Appreciate this comment, and very much agree. I generally think that humanity’s descendents are going to saturate the stars with Dyson swarms making stuff (there’s good incentives to achieve explosive growth) but I think we’re (1) too quick to assume that, (2) too quick to assume we will stop being attached to inefficient earth stuff, and (3) too quick to assume the Dyson swarms will be implementing great stuff rather than, say, insentient digital slaves used to amass power or solve scientific problems.
Let’s say there are three threat models here: (a) Weird Stuff Matters A Lot, (b) Attachment to Biological Organisms, (c) Disneyland With No Children (the machines aren’t conscious).
I focused mainly on Weird Stuff Matters A Lot. The main reason I focused on this rather than Attachment to Biological Organisms is that I still think that computers are going to be so much more economically efficient than biology that in expectation ~75% of everything is computer. Computers are just much more useful than animals for most purposes, and it would be super crazy from most perspectives not to turn most of the stars into computers. (I wouldn’t totally rule out us failing to do that, but incentives push towards it strongly.) If, in expectation, ~75% of everything is computer, then maximizing computer only makes the world better by 1⁄3.
I think the Disneyland With No Children threat model is much scarier. I focused on it less here because I wanted to shore up broadly appealing theoretical reasons for trajectory change, and this argument feels much more partisan. But on my partisan worldview:
Consciousness is an indeterminate folk notion that we will reduce to computational properties. (Or something very close to this.)

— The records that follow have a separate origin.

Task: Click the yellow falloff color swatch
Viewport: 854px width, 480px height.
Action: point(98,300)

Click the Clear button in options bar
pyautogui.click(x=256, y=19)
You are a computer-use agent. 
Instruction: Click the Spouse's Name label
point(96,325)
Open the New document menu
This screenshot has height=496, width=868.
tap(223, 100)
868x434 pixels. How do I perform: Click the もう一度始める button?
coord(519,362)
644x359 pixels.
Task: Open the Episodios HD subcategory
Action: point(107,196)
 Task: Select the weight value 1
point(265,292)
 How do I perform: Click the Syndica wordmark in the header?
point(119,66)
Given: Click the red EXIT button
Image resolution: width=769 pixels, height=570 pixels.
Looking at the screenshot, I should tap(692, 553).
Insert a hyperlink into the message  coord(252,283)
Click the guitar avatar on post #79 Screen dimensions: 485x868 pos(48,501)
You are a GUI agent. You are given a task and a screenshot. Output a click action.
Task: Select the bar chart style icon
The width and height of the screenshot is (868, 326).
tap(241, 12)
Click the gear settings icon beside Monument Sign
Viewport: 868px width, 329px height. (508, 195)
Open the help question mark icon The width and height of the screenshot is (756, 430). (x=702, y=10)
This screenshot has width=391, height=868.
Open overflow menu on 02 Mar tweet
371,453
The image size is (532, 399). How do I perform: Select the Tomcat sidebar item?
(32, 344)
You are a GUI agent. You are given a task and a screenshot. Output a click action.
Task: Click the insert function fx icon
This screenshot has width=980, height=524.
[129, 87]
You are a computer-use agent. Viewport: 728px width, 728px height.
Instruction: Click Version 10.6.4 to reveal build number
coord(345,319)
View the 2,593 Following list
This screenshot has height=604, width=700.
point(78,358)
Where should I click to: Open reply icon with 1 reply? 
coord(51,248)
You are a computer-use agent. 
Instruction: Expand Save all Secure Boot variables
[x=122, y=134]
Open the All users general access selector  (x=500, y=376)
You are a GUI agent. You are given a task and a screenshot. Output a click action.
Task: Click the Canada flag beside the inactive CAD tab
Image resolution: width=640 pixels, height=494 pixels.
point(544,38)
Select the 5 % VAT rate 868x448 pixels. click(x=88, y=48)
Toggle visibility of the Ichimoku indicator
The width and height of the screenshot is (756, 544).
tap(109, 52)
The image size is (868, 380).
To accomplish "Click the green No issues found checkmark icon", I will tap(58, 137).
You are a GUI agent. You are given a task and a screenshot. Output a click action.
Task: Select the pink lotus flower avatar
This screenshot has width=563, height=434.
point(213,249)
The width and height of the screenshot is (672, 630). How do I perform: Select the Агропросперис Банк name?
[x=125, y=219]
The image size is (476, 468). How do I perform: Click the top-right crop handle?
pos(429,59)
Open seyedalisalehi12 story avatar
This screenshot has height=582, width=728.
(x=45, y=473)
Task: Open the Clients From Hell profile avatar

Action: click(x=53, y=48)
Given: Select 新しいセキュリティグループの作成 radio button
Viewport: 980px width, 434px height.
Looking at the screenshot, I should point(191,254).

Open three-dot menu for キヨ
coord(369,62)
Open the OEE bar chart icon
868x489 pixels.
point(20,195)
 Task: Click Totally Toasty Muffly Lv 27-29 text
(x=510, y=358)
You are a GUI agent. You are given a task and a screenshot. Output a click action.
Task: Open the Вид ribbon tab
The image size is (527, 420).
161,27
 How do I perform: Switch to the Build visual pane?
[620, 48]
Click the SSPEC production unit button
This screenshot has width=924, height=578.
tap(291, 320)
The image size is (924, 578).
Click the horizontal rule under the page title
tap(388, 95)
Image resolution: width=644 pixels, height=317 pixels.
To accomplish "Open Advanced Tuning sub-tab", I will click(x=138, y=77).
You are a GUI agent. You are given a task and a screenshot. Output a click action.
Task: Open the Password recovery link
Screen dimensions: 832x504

These computational properties are going to be much, much more precise and gradable than our folk notion and they won’t wear folk psychological properties on their sleeves.
As a result we’re just going to have to make some choices about what stuff we think is conscious and what isn’t. There’s going to be a sharp borderline we’re going to have to pick arbitrarily, probably based on nothing more than whimsical values.
People will disagree about where the borderline is.
Even if people don’t disagree about the borderline, they’ll disagree substantially about cardinality, i.e. how much to value different computational properties relative to others.
Given the Power Laws of Value point, some people’s choices will be a mere shadow of value from the perspective of other people’s choices.
If this “irrealist” view is right, it’s extremely easy to lose out on almost all value.
Separately, I just don’t think our descendents are going to care very much about whether the computers are actually conscious, and so AI design choices are going to be orthogonal to moral value. On this different sort of orthogonality thesis, we’ll lose out on most value just because our descendents will use AI for practical reasons other than moral reasons, and so their intrinsic value will be unoptimized.
So Disneyland With No Children type threat models look very credible to me.
(I do think humans will make a lot of copies of themselves, which is decently valuable, but not if you’re comparing it to the most valuable world or if you value diversity.)
You could have a more realist view where we just make a big breakthrough in cognitive science and realize that a very glowy, distinctive set of computational properties was what we were talking about all along when we talked about consciousness, and everyone would agree to that. I don’t really think that’s how science works, but even if you did have that view it’s hard to see how the computational properties would just wear their cardinality on their sleeves. Whatever computational properties you find you can always value them differently. If you find some really natural measure of hedons in computational space you can always map hedons to moral value with different functions. (E.g. map 1 hedon to 1 value, 2 hedons to 10 value, 3 hedons to 100 value...)
So I didn’t focus on it here, but I think it’s definitely good to think about the Disneyland concern and it’s closely related to what I was thinking about when writing the OP.
I really liked @Joe_Carlsmith articulation of your 23-word summary: what if all people are paperclippers relative to one another? Though it does make stronger assumptions than we are here.